TASK DIRECTIONS -> The required output is a word-for-word restatement of the material below, from the line with "Open more options with the ellipsis menu" through its last line, inclusive.
____ DATA SHOWN
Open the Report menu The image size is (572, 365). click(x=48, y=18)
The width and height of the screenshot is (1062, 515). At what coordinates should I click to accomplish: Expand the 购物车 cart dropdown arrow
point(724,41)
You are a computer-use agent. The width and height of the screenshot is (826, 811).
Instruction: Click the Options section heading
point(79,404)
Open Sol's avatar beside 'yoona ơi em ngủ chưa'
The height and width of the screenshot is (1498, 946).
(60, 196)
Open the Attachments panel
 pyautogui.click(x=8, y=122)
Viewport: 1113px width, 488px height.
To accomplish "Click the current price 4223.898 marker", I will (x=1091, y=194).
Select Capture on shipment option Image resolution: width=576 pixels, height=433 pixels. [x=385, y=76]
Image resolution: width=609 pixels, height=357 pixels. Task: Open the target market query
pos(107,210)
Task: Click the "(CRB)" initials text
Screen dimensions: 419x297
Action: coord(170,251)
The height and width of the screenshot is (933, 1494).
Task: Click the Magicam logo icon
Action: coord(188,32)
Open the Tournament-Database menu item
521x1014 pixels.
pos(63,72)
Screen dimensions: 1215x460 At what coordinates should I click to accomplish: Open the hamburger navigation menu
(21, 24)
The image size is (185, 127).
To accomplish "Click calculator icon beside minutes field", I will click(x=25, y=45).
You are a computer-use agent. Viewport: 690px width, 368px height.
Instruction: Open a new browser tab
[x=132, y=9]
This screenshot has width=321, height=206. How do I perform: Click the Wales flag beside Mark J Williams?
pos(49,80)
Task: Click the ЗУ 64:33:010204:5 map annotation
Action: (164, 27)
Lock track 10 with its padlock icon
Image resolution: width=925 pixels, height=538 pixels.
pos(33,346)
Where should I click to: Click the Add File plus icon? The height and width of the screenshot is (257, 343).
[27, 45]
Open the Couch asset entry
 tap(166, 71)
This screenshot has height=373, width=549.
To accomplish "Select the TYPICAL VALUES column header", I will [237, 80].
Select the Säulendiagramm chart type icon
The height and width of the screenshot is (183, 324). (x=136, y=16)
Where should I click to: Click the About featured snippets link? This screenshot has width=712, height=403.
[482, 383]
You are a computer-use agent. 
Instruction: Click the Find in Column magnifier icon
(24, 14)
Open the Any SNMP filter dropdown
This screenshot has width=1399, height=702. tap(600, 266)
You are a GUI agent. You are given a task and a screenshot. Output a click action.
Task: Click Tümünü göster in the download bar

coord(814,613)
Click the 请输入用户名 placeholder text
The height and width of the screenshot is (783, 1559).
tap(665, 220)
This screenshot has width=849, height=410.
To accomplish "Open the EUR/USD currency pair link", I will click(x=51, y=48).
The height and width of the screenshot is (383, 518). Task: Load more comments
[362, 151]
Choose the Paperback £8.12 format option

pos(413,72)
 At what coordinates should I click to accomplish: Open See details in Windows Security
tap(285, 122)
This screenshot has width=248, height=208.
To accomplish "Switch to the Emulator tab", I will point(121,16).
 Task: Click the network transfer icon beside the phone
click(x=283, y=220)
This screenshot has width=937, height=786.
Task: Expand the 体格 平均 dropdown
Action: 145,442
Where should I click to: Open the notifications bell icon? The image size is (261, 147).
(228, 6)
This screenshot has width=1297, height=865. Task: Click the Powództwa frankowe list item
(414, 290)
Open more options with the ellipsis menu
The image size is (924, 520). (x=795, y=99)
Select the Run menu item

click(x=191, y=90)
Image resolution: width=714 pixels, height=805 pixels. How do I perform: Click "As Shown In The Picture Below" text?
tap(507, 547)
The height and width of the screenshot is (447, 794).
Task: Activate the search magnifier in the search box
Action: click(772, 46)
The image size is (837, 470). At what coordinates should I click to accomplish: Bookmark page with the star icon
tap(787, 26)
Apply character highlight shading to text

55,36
________
ANSWER SPACE ->
Open more options with the ellipsis menu
The image size is (924, 520). (x=795, y=99)
Select the Run menu item

click(x=191, y=90)
Image resolution: width=714 pixels, height=805 pixels. How do I perform: Click "As Shown In The Picture Below" text?
tap(507, 547)
The height and width of the screenshot is (447, 794).
Task: Activate the search magnifier in the search box
Action: click(772, 46)
The image size is (837, 470). At what coordinates should I click to accomplish: Bookmark page with the star icon
tap(787, 26)
Apply character highlight shading to text

55,36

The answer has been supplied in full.